*GIVEN ENTRIES*.
== Segment start ==

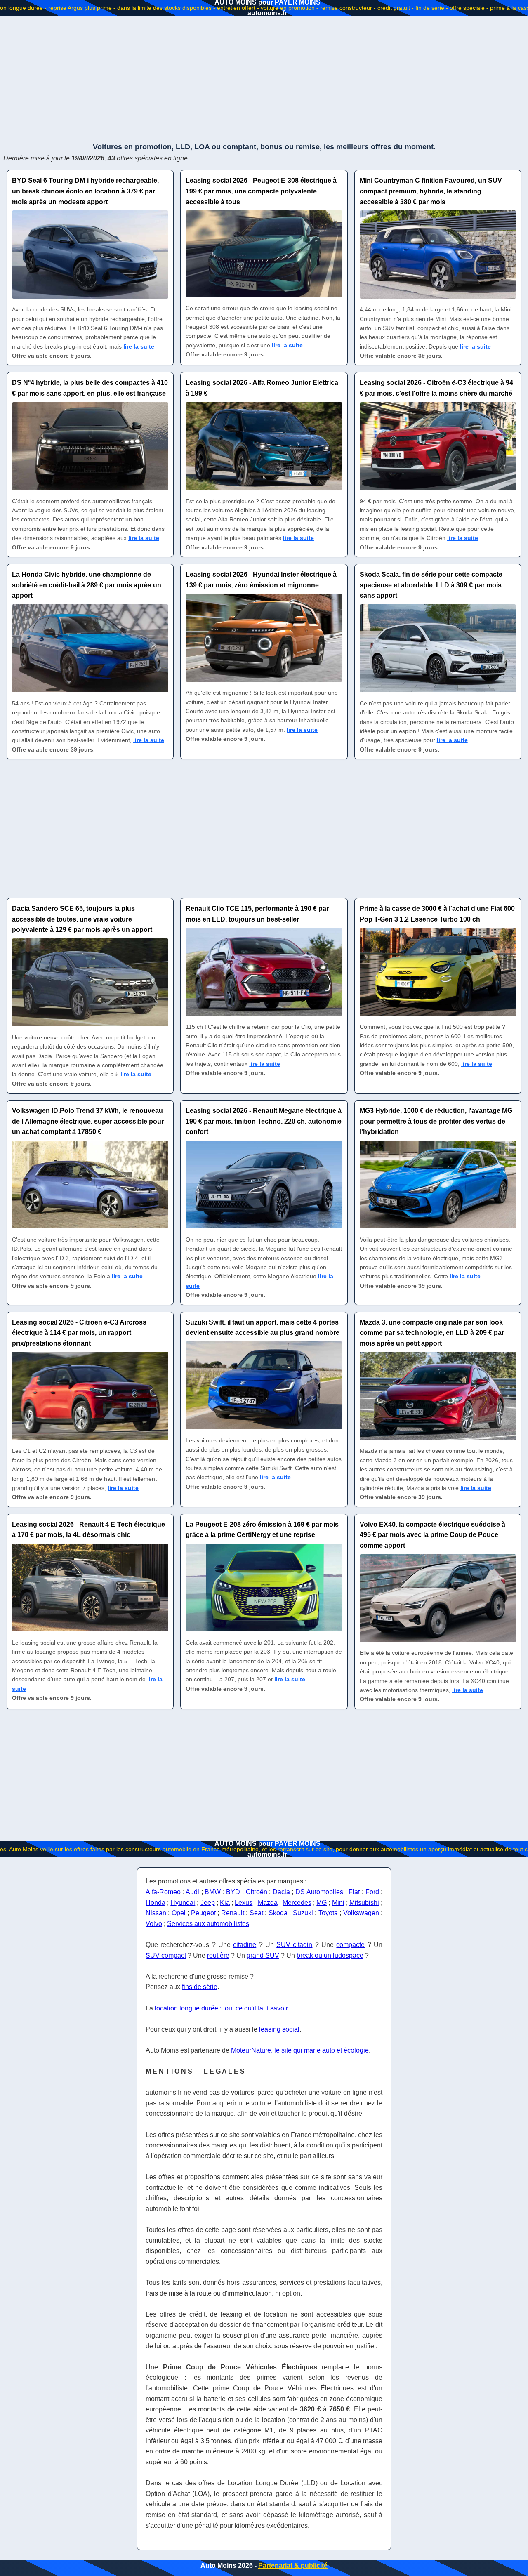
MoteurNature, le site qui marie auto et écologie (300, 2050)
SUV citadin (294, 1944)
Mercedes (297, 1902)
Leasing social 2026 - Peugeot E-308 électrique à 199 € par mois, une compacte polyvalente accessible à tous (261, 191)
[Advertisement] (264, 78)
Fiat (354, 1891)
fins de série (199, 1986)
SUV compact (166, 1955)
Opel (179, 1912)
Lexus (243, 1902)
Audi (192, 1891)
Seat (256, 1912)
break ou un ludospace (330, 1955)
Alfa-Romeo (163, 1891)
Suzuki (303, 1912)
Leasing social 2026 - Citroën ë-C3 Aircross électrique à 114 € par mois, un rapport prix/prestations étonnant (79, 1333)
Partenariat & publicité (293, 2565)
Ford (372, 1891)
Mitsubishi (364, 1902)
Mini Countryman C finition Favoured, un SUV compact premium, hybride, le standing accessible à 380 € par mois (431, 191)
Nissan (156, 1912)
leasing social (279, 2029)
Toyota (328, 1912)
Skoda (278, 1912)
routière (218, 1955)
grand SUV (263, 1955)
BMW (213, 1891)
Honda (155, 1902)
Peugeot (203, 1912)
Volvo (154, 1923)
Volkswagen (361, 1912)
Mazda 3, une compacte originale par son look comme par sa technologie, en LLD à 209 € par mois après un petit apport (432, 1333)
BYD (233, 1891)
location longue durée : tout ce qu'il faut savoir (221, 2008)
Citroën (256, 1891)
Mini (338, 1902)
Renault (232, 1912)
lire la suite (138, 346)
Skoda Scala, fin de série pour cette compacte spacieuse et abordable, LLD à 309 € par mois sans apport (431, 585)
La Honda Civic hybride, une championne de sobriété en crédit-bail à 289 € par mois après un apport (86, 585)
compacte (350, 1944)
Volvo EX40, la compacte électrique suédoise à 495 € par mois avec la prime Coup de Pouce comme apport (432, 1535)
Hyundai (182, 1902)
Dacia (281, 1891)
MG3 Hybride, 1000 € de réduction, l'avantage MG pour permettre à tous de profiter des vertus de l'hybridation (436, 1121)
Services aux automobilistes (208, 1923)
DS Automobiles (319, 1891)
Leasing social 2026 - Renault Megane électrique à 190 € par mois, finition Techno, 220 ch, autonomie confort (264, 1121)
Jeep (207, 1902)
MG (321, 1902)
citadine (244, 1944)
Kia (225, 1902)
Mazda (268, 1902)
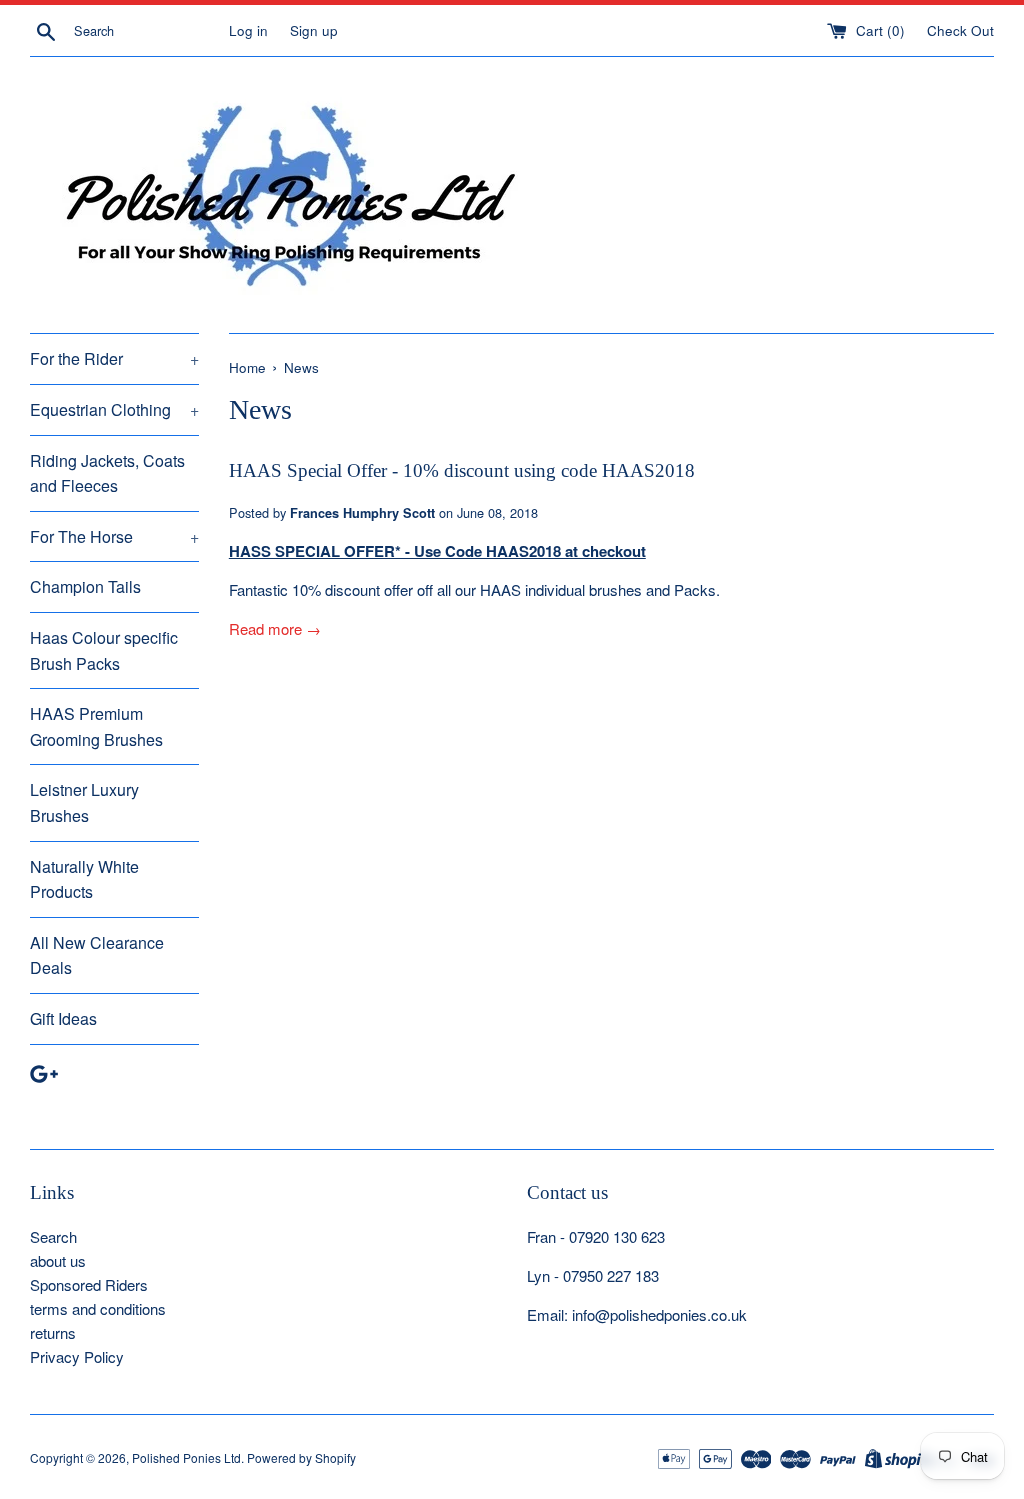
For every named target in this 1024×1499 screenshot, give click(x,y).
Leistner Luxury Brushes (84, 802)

== Segment end ==

*GOAL OF THE EXERCISE*. If a line of the data above contains "après", copy it out.

*SOLUTION TO THE EXERCISE*.
Mazda 3, une compacte originale par son look comme par sa technologie, en LLD à 209 € par mois après un petit apport (432, 1333)
La Honda Civic hybride, une championne de sobriété en crédit-bail à 289 € par mois après un apport (86, 585)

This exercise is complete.